Moreover, the recent decisions of the Italian Minister of Health Patrizia Lorenzin, a prohibitionist hard-liner, illustrate a clear example of the cannabis paradox. The same Ministry that should facilitate access to medical cannabis is now trying to levy large fines (6000€) on 8 Italian pharmacies, accusing them of being Internet hotspots for medical cannabis counselling and distribution. This circumstance is considered as a crime of advertisement of illicit drugs. As a consequence, Dr.

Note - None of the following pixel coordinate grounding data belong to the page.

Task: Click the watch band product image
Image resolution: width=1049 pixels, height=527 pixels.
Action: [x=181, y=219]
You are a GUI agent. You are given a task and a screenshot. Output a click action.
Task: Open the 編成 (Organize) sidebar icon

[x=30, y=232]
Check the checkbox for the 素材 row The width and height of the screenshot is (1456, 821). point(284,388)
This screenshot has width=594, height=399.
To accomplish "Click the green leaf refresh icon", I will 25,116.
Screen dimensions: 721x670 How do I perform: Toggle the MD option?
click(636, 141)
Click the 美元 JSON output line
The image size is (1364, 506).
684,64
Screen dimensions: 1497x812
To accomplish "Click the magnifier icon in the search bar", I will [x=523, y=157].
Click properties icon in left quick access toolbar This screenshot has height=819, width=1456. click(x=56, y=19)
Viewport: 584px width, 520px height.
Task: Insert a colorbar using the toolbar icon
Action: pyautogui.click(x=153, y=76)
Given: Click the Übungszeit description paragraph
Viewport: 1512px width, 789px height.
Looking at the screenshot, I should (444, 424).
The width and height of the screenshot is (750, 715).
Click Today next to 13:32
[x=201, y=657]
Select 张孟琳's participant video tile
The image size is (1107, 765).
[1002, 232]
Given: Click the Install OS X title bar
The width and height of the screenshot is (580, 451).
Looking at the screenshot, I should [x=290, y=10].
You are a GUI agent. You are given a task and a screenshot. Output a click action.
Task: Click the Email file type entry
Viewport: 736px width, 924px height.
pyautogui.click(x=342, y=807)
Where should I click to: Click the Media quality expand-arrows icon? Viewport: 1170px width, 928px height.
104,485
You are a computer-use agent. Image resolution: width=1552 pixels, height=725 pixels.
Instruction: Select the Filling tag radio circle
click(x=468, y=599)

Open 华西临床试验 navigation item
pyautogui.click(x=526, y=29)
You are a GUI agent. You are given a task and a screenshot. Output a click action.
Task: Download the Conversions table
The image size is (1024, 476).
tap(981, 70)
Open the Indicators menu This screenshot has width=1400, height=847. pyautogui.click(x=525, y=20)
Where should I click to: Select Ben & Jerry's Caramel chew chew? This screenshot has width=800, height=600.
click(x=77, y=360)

Edoardo Alfinito and 7 of his colleagues are contesting the allegation in court.
In the meanwhile the political debate about recreational cannabis has resulted in a growing public interest for cannabis legalisation, there are also some critical voices by some activists that traditionally organise interesting and well attended street demonstrations in Rome (www.millionmarijuanamarch.it) and in Pisa (see FB :Osservatorio Antiproibizionista-Canapisa Crew) and in other towns like Torino.
These demonstrations are apparently not very sympathetic toward the legalisation efforts. They champion the principle of the self-determination but are little interested in some sort of inclusion of other subjects. That’s their strength and also their weakness.
The pro-cannabis section of the general population has not yet reached the tipping point, according the Dipsos report published by the Legal Cannabis Parliamentary Intergroup at www.cannabislegale.org, but it’s surely only a question of time until a majority of Italians see the light.
Cannabis is considered a divisive subject even by some sectors of the Left, but in the quiet conservative and catholic south-Tirolean town of Brixen-Bressanone, the municipality has displayed a big hemp labyrinth at the main square. That’s good news, but as ENCOD local CSC activist Hans Peter Gruenfelder reports, the local government is avoiding any publicity on the situation. That is no doubt due to the political controversies that surround the plant and the opposition of the Pope.
Similarly, in Rome’s Parliament the cannabis issue has been recently treated like plutonium. It nearly fractured the Democrats into opposing factions, and as a consequence they finally decided on the 26th of July that instead of open and frank debate they were better off by voting down the proposal, launched 4 years ago by 220 MP’s, to introduce a partial state cannabis monopoly. This was also requested by the Anti-mafia commission in order to regulate the cannabis market and production.
Worse yet, an unprecedented inter-parliamentary prohibitionist majority of both government and opposition forces decided to hinder the parliamentary discussion on cannabis legalization and restrict the debate on medical cannabis.
Mr. Daniele Farina , head of the Justice Commission, declared that “ the draft is light years away from the people’s reality and the improvement of the regulation of medical cannabis could have been better handled by the Minister of Health for instance. We will work to change this situation, trying to overcome a totally backwards proposal that is in discord with the society and the scientific evidence.”
The discussion is at this time being hindered by the upcoming political elections that always disrupt bipartisan activities, and so for the present legislature we can expect little or nothing. But the discussion will come up again after the elections, when another law proposal on cannabis is to be presented: a popular initiative supported by 59000 citizens, according to Luca Marola, cannabis activist of the Radical Party and Radio Journalist.
As a result of the unstable situation many Italians working on cannabis research and development left the country. Many of them wandered to Spain as a result of the liberal situation there. This migration flux, once directed to the Netherlands and now to Spain or to the US. This might remind one of the German specialised workers leaving for France for similar reasons, a circumstance that led to the building of the first Workers International organizations. This sort of migration represents a positive spin-off for the economies of the destination countries and some further impoverishment for the political and economical situation in the country of origin.
In the meantime Giancarlo Cecconi of the Association Ascia and Cannabis Info Point manager has declared that “we should finally express our anger for if it is true that the henchman is gone, the pitch is still there!”